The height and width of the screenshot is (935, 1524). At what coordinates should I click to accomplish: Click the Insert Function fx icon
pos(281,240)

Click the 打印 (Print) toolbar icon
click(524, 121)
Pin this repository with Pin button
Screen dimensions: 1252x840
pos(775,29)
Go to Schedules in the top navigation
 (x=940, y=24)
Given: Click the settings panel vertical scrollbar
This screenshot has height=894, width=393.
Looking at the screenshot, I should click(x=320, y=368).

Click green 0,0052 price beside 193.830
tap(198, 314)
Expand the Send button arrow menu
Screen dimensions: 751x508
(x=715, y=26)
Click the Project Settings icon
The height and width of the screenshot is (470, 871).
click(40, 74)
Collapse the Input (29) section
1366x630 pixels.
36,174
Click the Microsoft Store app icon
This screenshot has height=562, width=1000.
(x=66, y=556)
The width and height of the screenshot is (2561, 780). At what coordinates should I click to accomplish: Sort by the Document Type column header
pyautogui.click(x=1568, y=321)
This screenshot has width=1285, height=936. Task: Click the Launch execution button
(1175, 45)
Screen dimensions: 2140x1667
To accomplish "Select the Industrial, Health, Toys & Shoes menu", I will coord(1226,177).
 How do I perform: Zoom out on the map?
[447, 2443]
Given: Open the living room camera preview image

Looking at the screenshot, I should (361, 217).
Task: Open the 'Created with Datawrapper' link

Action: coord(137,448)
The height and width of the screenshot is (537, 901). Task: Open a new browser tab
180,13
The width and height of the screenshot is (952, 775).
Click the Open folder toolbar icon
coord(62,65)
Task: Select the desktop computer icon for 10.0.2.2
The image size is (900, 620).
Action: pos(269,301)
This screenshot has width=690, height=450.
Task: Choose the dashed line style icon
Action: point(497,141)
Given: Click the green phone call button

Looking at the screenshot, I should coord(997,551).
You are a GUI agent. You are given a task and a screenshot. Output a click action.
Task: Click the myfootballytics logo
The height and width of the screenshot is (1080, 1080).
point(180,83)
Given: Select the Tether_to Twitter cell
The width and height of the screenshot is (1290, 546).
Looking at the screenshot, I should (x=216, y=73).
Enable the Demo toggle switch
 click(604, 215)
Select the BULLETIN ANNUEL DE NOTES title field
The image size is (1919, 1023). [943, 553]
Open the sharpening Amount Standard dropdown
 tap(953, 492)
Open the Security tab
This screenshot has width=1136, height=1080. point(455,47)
================================
* _Assignment_: Report every line of the preceding listing where the string "menu" occurs.

* _Exercise solution_:
Expand the Send button arrow menu
To accomplish "Select the Industrial, Health, Toys & Shoes menu", I will coord(1226,177).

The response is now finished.